It’s been almost a month since I last wrote anything here. A month not because of lack of time, or things to say: a month of attempted escape.

I came back to Duke, and everything began in earnest. An emotional roller-coaster, and a roller-coaster of responsibility. I handled everything so well, for such a short time.

Last night, I finally broke-down, and lost a great many things in doing so. My syndrome is the separation between who I am and who I want to be, and the symptoms are whatever falls between. Last night, the pendulum swung.

I explained to Mary Via the undercurrent that seeps within my thoughts, that robs me of my self. She had nothing to say. I wept inside as I exposed my anguish with a pain so deep it no longer reflects its own source, but rather represents the compounded darkness of my youth.

For that I think is it. Essentially, I was born a fragile personality, gushing with ideas and love and life. But my environment, the struggles, the endless struggles, they shaped me. I was not born a rational personality, I became one.

» RECORDS PROVIDED
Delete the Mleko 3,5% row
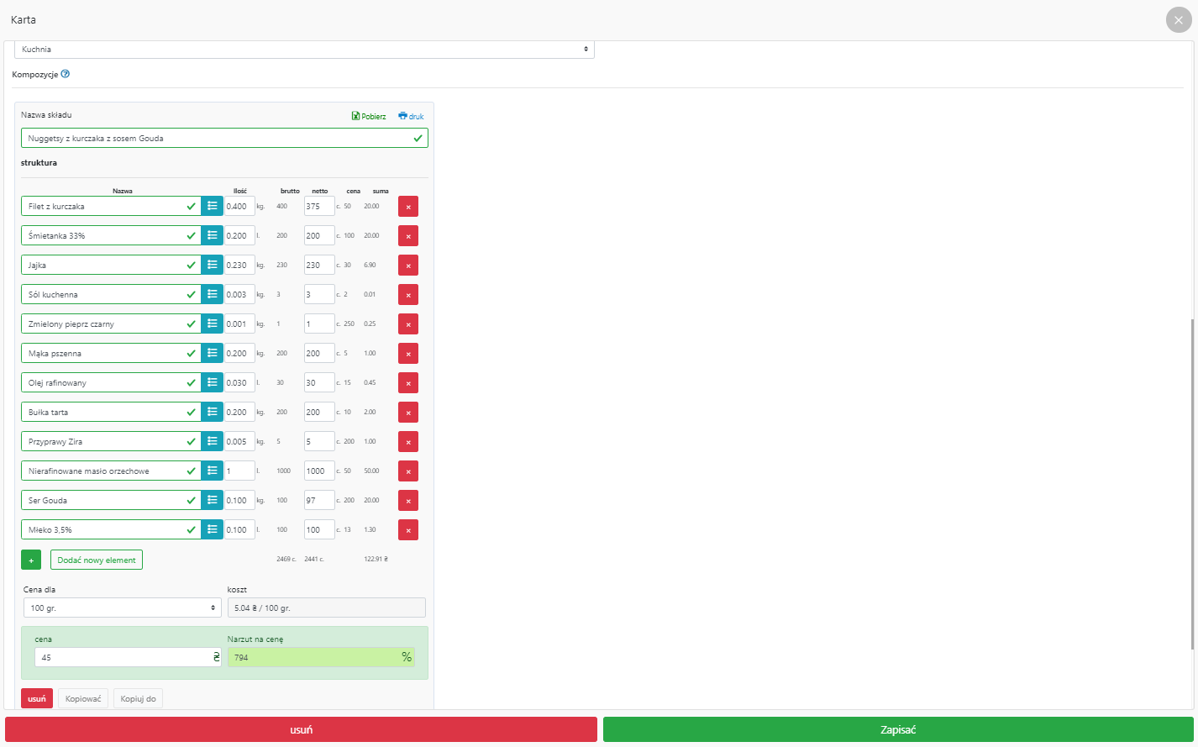Screen dimensions: 1198x747 (x=408, y=530)
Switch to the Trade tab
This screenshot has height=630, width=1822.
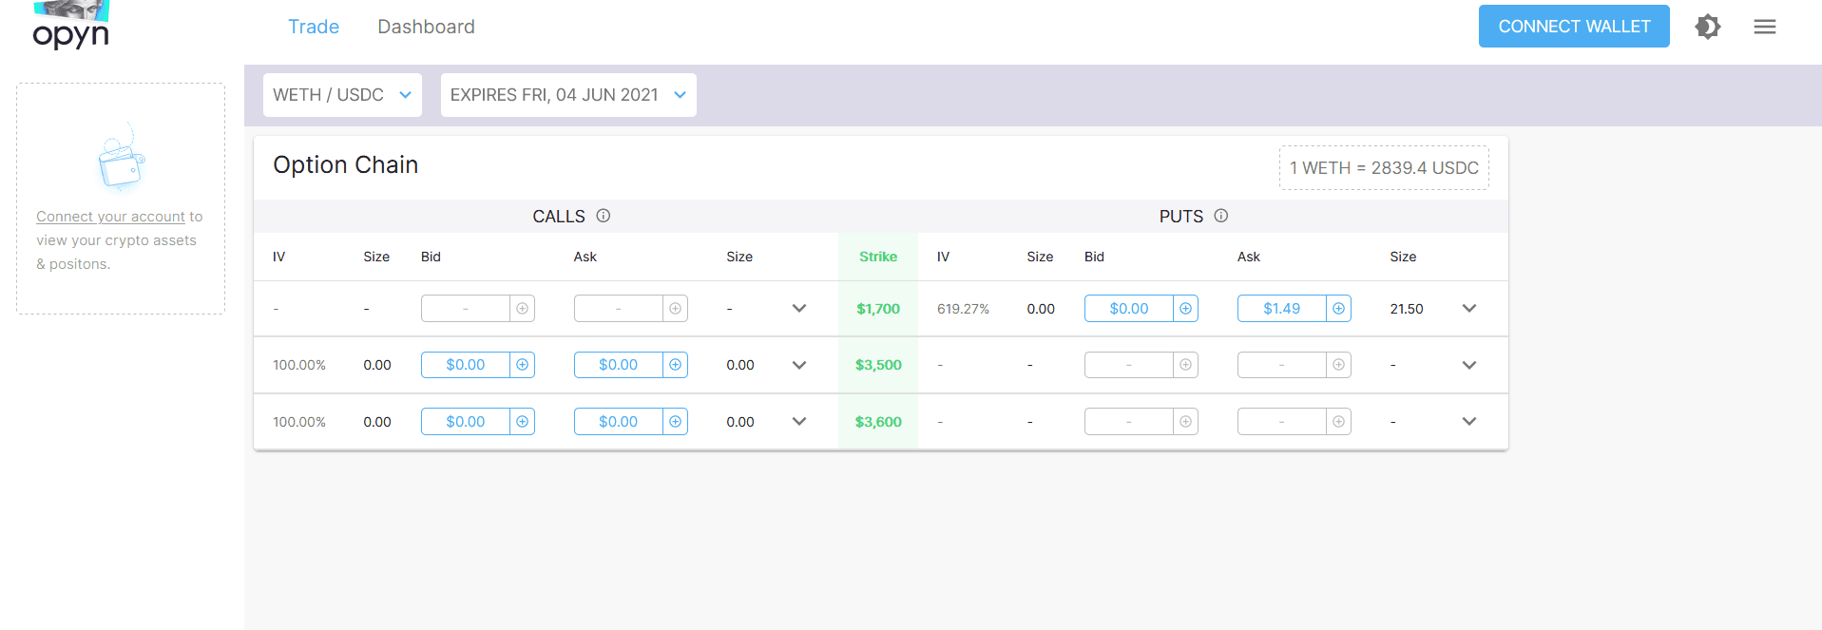[314, 27]
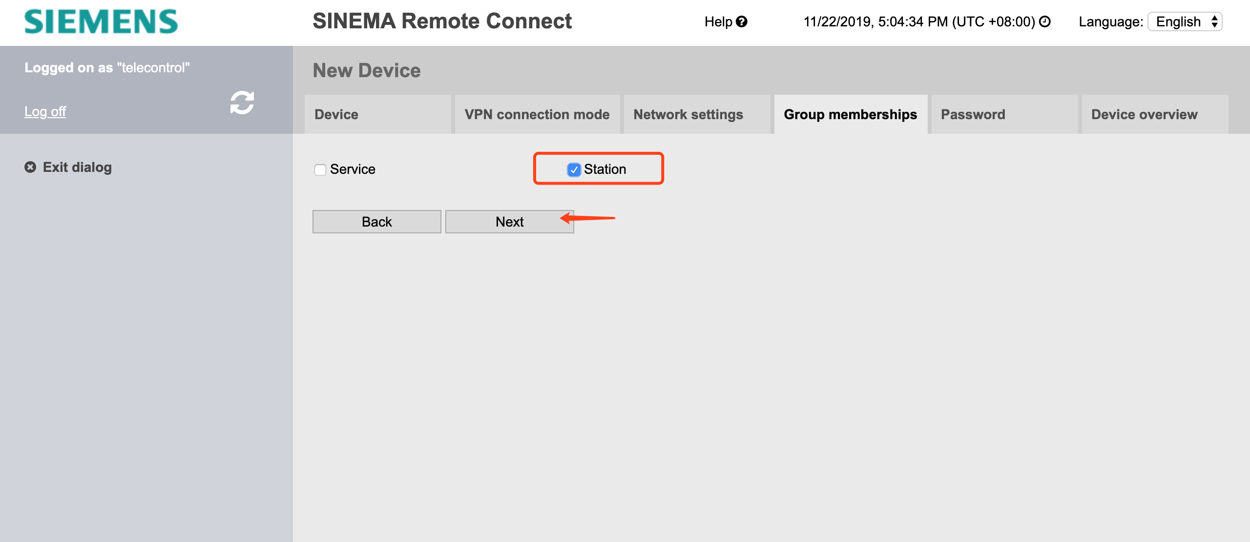Screen dimensions: 1250x542
Task: Click the Exit dialog text link
Action: tap(77, 167)
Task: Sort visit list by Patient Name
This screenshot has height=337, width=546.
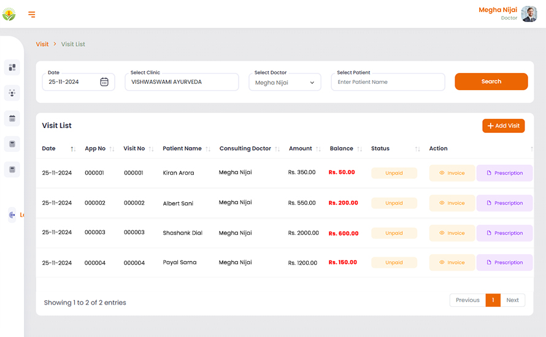Action: pos(208,149)
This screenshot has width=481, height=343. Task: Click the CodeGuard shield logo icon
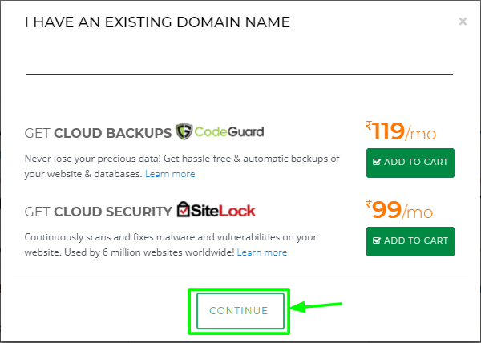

» PROBLEM DESCRIPTION
Continue the journal entry about returning to Duke, starting after its final sentence. The items have nothing to do with what comes next.

» ANSWER TO THE PROBLEM
But what am I really now? I know I am a genius, though I suppress that truth because I cannot focus. I am unique, searching for a cure. I am so sick, and feel so badly always. But these I suppress with the Iron will that brought me here, that takes me from day to day.

I do not like living. Period. I go on toward an inevitable destination that feels only darker than that from which I flee. I continue to go through the motions, but each day they feel more put-on, more fake, more dismal.

I am a mind infected with an inescapable darkness, arrested by a terrible deficiency. I am no one. I am valueless. All those suppositions by which I propped up my fragile ego, my shattered identity, are gone in this world. I am not told of my value, greatness, or even measured by enemies who I respect enough to assume they must think me so. I am invisible.

It’s been almost a month since I have written, and a new intellectual honesty has gripped me. I am mortal. I am ambitiously mortal. And I will never have the medicine for my pain, because the cure means a sickness far greater than this.

A month since I have written no longer.